• Written task: Reproduce the records verbatim, from the line with "Uncheck the 传输速率 checkbox" up to and including the line with "Screen dimensions: 970x815 (325, 146)", and nothing else.

— begin —

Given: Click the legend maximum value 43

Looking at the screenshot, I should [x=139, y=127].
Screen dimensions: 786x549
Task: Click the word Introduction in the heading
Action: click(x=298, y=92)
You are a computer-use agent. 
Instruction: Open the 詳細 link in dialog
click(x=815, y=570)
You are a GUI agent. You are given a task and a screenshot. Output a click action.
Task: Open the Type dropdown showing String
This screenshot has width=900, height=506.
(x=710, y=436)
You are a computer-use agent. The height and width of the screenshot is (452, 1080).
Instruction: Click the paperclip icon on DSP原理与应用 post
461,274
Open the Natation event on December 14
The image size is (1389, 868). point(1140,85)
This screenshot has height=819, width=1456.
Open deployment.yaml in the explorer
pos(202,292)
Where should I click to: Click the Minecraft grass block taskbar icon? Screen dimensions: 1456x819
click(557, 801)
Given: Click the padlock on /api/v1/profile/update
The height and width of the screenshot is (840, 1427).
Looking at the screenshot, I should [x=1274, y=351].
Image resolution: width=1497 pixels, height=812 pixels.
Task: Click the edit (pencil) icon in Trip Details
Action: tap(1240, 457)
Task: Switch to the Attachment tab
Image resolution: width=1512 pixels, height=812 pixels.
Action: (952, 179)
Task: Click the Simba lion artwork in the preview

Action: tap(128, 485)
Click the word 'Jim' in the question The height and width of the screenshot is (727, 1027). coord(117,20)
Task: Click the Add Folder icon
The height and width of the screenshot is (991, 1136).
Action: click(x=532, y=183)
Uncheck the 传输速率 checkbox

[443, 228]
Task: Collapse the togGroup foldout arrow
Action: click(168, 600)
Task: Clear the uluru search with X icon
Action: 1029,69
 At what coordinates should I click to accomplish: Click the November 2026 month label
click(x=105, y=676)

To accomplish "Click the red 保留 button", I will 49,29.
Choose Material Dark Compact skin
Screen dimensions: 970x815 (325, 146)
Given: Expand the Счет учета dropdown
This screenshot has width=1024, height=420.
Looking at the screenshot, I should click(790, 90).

— end —

• Result below:
Uncheck the 传输速率 checkbox

[443, 228]
Task: Collapse the togGroup foldout arrow
Action: click(168, 600)
Task: Clear the uluru search with X icon
Action: 1029,69
 At what coordinates should I click to accomplish: Click the November 2026 month label
click(x=105, y=676)

To accomplish "Click the red 保留 button", I will 49,29.
Choose Material Dark Compact skin
Screen dimensions: 970x815 (325, 146)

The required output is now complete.